Throughout his life, he continued to travel and publish widely in many textual forms—poetry, short stories, newspaper writing, and English translations of Spanish poets. He also founded several theater companies, one of which was in Harlem. In addition to the poems referenced throughout this guide, Hughes’s creative breadth is apparent in works like Not Without Laughter (1930), a fictional bildungsroman; The Negro Artist and the Racial Mountain (1926), an essay about Blackness and creativity; The Ways of White Folks (1934), a short story collection; and Mulatto (1935), a play about racism and colorism in the United States.

These prolific artistic activities, as well as Hughes’s innovations in poetic forms like jazz poetry, made him an important figure in a cultural movement called the Harlem Renaissance. “Renaissance” is French for “rebirth,” and the Harlem Renaissance was a rebirth of Black art and culture in the post-enslavement United States. Alain Locke, a writer, critic, and teacher known as the “dean” of the Harlem Renaissance, described the time as a “spiritual coming of age” where Black Americans transformed “social disillusionment to race pride” (“A New African American Identity: The Harlem Renaissance.” The National Museum of African American History and Culture). Harlem was at the epicenter of the movement at its height, with Black-run publishers, newspapers, music companies, playhouses, nightclubs, and cabarets (“A New African American Identity”).

The Harlem Renaissance was interdisciplinary; while There Was a Party for Langston features literary figures, many important figures were from other disciplines. For instance, Marcus Garvey and Alain Locke were political activists; Louis Armstrong, Count Basie, Duke Ellington, Billie Holiday, Lena Horne, and Ma Rainey were musicians; Josephine Baker was a multi-hyphenate entertainer; and Aaron Douglas, Augusta Savage, and James Van Der Zee were visual artists or photographers. Many leaders played several roles. For instance, W. E. B. Du Bois, who is one of the authors embodied in books within the library who listens and watches the party for Langston, was a sociologist, historian, and activist who published an influential book called The Souls of Black Folk (1903) and helped found the National Association for the Advancement of Colored People in 1909.
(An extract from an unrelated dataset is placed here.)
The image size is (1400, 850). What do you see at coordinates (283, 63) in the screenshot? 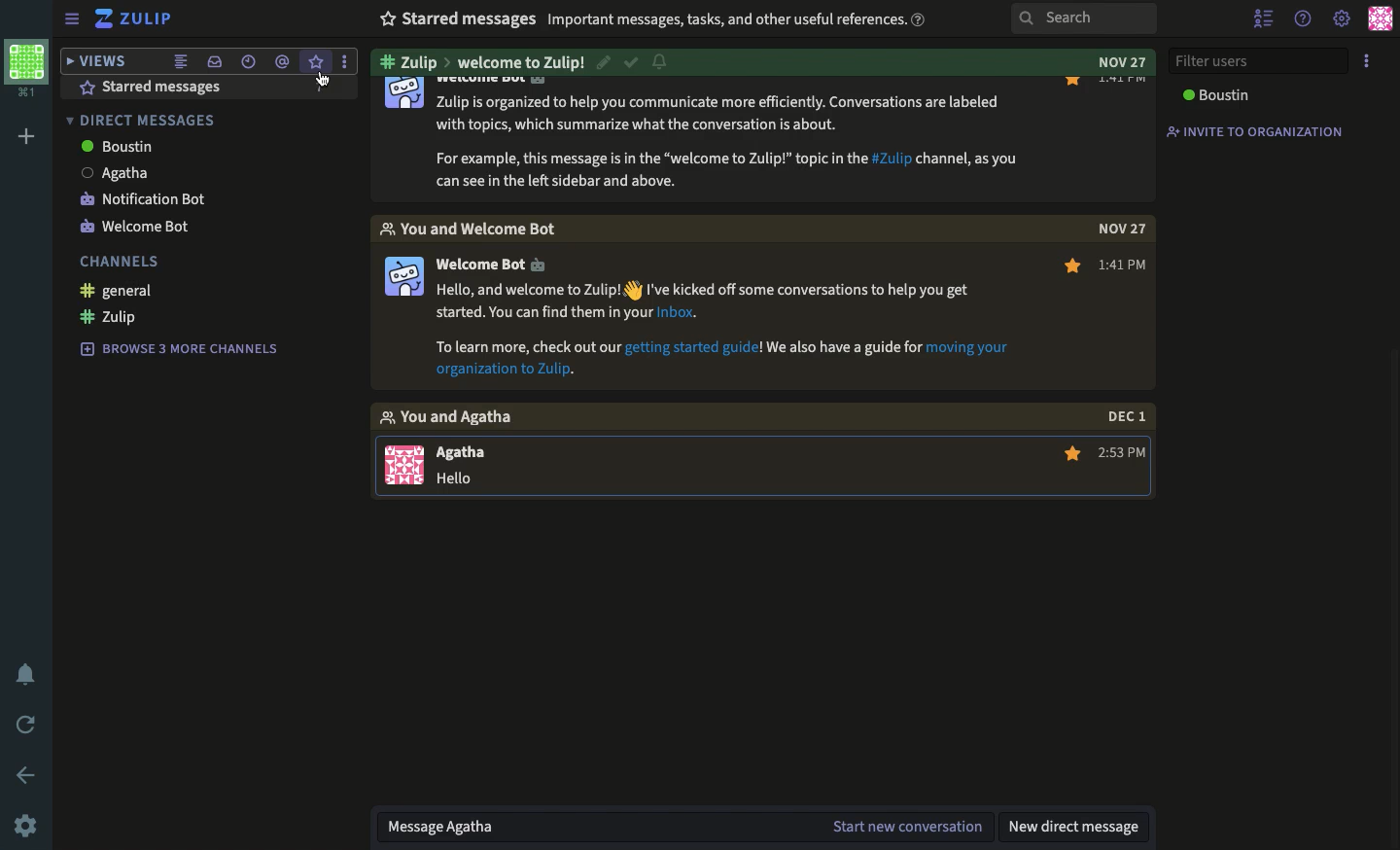
I see `mention` at bounding box center [283, 63].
The Harlem Renaissance built upon earlier traditions and influenced Black literature to come thereafter, as well as the broader consciousness. The Harlem Renaissance thus embodies Artistic Inspiration and Its Influence Across Generations. Many of the authors listening in on the party for Langston in the library were either part of or influenced by the Harlem Renaissance. Some, like Paul Lawrence Dunbar (“An Ante-Bellum Sermon,” “We Wear the Mask,” and “Sympathy”), set the stage for the Harlem Renaissance. Besides Du Bois, Harlem Renaissance authors listening in on the party include Countee Cullen (“Incident,” “In the Dark Tower”), Alice Dunbar Nelson (“I Sit and Sew”), Zora Neale Hurston (Their Eyes Were Watching God), Claude McKay (“The Harlem Dancer,” “If We Must Die,” “America”), and Richard Wright (Native Son).

Additional authors inspired by the Harlem Renaissance represented in the books in There Was a Party for Langston include James Baldwin (fiction, Giovanni’s Room, If Beale Street Could Talk; nonfiction and essay collections, No Name in the Street, The Fire Next Time, and Notes of a Native Son; short stories, “Sonny’s Blues”; plays, Blues for Mister Charlie), Gwendolyn Brooks (Maud Martha, “We Real Cool”), Ashley Bryan (writer and illustrator of children’s books such as Beat the Story Drum, Pum-Pum, and Beautiful Blackbird), Octavia Butler (the Parable duology, the Patternist quartet, Kindred), Ralph Ellison (Invisible Man), Nikki Giovanni (“Rosa Parks,” “Knoxville, Tennessee,” “Mothers”), Alex Haley (Roots, The Autobiography of Malcolm X), Toni Morrison (The Bluest Eye, Song of Solomon, Beloved), and Alice Walker (The Color Purple). The breadth of authors featured in the book shows the significant impact of Hughes’s work and the Harlem Renaissance more broadly.